Forty-two of Stubbs’s drawings, of immense precision and beauty, from the Horkstow project survive (London, Royal Academy of Arts, figs. 2 and 3), of which eighteen are highly finished works made to be engraved for publication. Armed with these, Stubbs moved to London in 1758 or early 1759, and quickly caught the attention of important aristocratic patrons such as the 3rd Duke of Richmond and the 2nd Marquess of Rockingham, who in Stubbs’s words, ‘delight in horses, and who either breed or keep any considerable number of them’ (cited in the introduction to The Anatomy of the Horse). Commissions quickly followed, and by the close of 1762 Stubbs had painted his magisterial Grosvenor Hunt (Private collection; J. Egerton, op. cit., no. 29), and several of his best pictures for Lord Rockingham, including the sublime Whistlejacket (fig. 4; London, National Gallery; ibid., no. 34).
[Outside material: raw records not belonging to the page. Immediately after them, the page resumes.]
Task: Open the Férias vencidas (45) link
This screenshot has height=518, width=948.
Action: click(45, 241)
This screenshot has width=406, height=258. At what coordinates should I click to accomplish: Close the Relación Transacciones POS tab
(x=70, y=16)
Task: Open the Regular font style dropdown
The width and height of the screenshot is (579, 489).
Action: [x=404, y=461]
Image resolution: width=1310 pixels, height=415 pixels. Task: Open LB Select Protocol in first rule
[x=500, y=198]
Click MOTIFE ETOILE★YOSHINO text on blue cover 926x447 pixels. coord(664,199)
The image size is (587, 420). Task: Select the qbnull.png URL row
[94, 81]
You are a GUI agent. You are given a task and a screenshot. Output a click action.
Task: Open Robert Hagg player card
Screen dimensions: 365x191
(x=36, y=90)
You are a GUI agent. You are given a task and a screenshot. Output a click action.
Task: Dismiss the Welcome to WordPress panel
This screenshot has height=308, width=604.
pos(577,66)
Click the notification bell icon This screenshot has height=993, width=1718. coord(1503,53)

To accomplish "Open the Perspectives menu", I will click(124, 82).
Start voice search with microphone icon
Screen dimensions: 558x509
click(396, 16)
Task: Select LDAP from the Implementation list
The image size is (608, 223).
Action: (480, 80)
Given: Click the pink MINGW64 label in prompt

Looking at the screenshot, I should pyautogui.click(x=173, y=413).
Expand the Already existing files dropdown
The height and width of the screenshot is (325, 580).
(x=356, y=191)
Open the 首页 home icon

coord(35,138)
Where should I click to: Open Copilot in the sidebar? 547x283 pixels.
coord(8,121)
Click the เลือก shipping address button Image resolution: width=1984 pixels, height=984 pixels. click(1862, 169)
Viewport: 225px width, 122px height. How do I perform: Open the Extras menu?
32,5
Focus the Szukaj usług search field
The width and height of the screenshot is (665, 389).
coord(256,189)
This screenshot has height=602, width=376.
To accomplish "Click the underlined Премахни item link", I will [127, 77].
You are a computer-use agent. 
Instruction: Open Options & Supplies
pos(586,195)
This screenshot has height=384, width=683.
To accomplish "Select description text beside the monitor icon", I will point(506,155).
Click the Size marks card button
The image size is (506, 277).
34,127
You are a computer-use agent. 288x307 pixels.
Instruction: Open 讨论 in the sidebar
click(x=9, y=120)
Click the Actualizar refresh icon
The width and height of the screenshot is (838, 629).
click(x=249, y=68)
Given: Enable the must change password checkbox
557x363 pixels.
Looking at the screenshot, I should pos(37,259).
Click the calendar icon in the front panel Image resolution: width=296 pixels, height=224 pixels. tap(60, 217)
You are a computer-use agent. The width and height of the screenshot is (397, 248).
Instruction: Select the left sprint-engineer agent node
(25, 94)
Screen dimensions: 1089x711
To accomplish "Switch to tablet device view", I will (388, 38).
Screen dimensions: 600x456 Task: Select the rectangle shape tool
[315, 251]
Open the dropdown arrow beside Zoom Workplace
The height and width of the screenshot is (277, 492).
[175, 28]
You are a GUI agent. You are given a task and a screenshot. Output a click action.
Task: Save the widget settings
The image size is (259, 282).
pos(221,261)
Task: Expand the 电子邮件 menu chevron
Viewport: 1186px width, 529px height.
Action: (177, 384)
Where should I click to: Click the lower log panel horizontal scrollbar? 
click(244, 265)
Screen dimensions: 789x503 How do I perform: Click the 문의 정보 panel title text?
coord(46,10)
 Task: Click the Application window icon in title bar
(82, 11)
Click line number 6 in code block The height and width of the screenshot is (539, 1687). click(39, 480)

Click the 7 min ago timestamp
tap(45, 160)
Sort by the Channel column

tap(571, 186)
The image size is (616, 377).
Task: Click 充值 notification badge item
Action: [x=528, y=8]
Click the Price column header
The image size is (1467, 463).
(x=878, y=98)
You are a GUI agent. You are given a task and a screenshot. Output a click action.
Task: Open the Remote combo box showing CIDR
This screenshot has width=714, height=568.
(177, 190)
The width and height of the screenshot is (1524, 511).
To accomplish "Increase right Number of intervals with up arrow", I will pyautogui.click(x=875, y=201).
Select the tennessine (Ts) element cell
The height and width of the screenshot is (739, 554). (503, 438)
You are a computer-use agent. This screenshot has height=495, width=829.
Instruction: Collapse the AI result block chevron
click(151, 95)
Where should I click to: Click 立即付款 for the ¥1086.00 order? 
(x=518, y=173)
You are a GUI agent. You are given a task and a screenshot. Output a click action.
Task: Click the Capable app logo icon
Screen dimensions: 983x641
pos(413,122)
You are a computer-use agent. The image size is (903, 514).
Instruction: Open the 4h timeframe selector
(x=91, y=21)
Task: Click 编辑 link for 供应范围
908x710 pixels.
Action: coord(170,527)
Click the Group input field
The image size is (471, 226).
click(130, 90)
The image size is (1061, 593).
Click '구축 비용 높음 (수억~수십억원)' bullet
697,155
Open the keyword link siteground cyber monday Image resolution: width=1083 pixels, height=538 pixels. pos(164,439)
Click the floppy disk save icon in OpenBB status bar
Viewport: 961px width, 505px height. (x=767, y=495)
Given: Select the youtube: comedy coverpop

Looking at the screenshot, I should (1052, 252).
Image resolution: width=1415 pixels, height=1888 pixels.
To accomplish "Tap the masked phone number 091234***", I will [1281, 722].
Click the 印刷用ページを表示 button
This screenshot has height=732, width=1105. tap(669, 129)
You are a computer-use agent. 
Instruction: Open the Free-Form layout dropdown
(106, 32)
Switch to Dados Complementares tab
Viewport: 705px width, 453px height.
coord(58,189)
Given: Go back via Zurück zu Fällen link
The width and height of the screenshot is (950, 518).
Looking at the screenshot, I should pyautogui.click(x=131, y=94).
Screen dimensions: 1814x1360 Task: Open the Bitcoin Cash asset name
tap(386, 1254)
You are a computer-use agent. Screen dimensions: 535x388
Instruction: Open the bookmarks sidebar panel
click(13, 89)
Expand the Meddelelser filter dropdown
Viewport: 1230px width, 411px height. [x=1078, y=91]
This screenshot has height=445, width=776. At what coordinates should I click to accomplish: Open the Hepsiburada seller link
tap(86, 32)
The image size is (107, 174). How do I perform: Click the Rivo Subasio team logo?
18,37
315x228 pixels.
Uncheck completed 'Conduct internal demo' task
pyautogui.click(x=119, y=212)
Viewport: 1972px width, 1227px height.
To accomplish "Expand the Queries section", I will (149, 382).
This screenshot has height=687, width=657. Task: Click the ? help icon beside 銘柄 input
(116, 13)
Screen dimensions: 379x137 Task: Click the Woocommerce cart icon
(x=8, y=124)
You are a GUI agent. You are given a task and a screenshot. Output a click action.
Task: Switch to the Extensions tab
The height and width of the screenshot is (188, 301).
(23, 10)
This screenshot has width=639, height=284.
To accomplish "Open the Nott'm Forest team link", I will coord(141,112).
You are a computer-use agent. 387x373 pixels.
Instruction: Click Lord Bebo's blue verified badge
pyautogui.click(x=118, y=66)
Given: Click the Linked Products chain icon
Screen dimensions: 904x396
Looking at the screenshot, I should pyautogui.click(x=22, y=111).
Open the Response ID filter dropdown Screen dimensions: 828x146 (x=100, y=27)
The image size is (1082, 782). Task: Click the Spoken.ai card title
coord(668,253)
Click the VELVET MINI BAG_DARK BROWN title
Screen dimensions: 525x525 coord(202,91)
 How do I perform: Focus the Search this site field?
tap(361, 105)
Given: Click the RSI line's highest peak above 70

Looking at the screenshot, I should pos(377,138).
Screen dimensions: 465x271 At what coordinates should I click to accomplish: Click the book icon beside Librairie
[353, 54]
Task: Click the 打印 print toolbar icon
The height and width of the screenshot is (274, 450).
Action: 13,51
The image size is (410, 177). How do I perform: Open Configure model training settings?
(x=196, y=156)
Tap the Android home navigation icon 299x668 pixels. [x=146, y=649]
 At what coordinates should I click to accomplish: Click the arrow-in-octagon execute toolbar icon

In works such as these, as well as Gimcrack on Newmarket Heath (Christie’s, London, 5 July 2011, lot 12), and his series of Mares and Foals pictures, Stubbs showed how spectacularly he had advanced the genre, for these are essentially the animals to be found in the work of Gericault or Degas (fig. 5).
Having firmly established his practice, Stubbs was free from financial stricture, and in the 1770s became increasingly experimental in his working techniques.
Determined to avoid the fading and craquelure that sometimes afflicted traditional oil paintings, he explored using colours in enamel which would remain unchanged in firing. Copper having proved an unsatisfactory support, Stubbs embarked on what would become a celebrated partnership with Josiah Wedgwood. Stubbs exhibited five paintings in enamel on Wedgwood supports at the Royal Academy in 1782.
The identities of the subjects in the present picture are unknown, but the ambition of the composition, combined with the significant scale (particularly for a work on panel) suggest a patron of considerable means. It is works such as this which led Basil Taylor, who with Judy Egerton did more than any others to re-establish Stubbs’s reputation in the 20th century, to observe: ‘Stubbs’s talent for pictorial design seems today effective and uncommon by being at once intelligent and free from the conventions of Academic practice, for the order which he conferred upon his subjects was so absolutely an expression of his own deepest consciousness both of nature and of art’ (B. Taylor, op. cit., p. 12).
Judy Egerton (op. cit.) opened her remarks on this picture by commenting: ‘This panel is in exceptionally good condition’, and the work is retained in its original frame, bearing the frame-maker’s label of ‘Thomas Allwood, Charlotte Street’. Allwood (c. 1738-c. 1799) was a leading picture frame-maker in late-18th century London, and is known to have framed works by Stubbs for Sir John Nelthorpe in 1785 and for the Prince of Wales in 1793, and the set of eight equestrian pictures in the Royal Collection are still in their original frames (details from Jacob Simon’s restorers and frame-makers database (https://www. npg.org.uk/research/conservation/directory-of-britishframemakers. php).
We are very grateful to Simon Bobak for information on the frame.